Provided material |
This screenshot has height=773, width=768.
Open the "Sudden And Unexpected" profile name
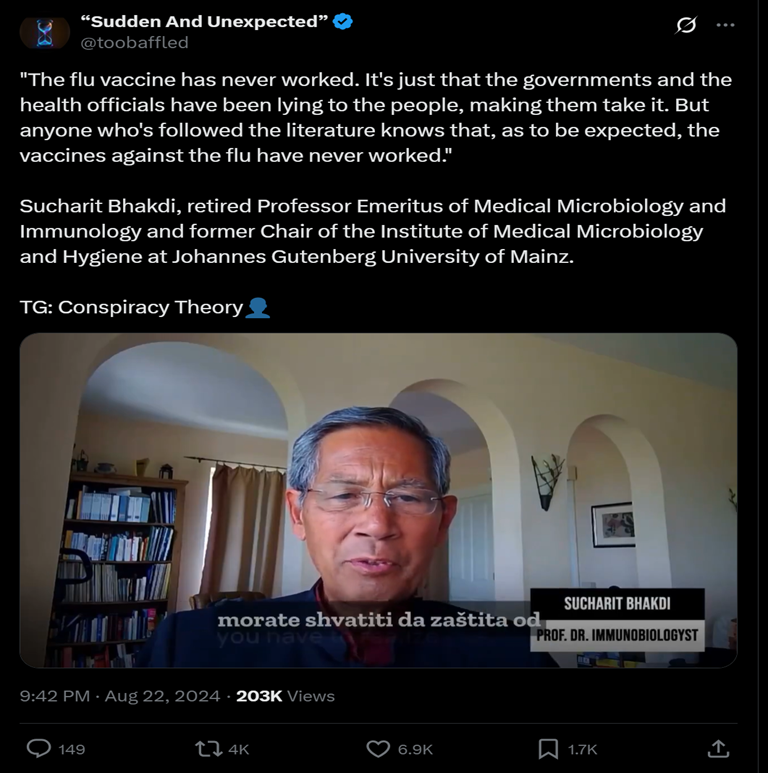click(204, 22)
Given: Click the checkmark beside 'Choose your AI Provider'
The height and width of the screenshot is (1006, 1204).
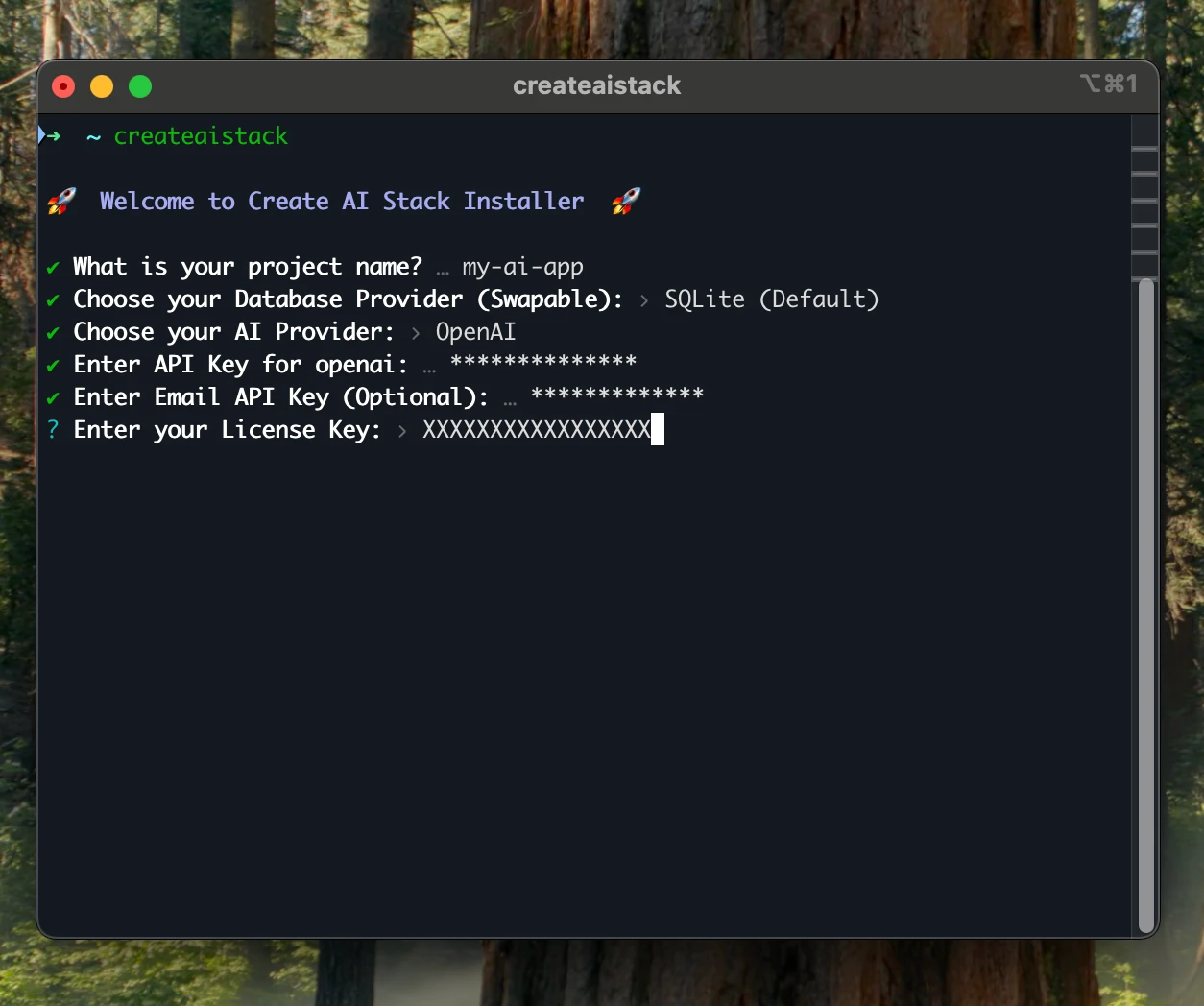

To do |
Copy all the lines from the data above that hold the word "height".

Solution to the exercise |
This screenshot has height=773, width=768.
The height and width of the screenshot is (1006, 1204).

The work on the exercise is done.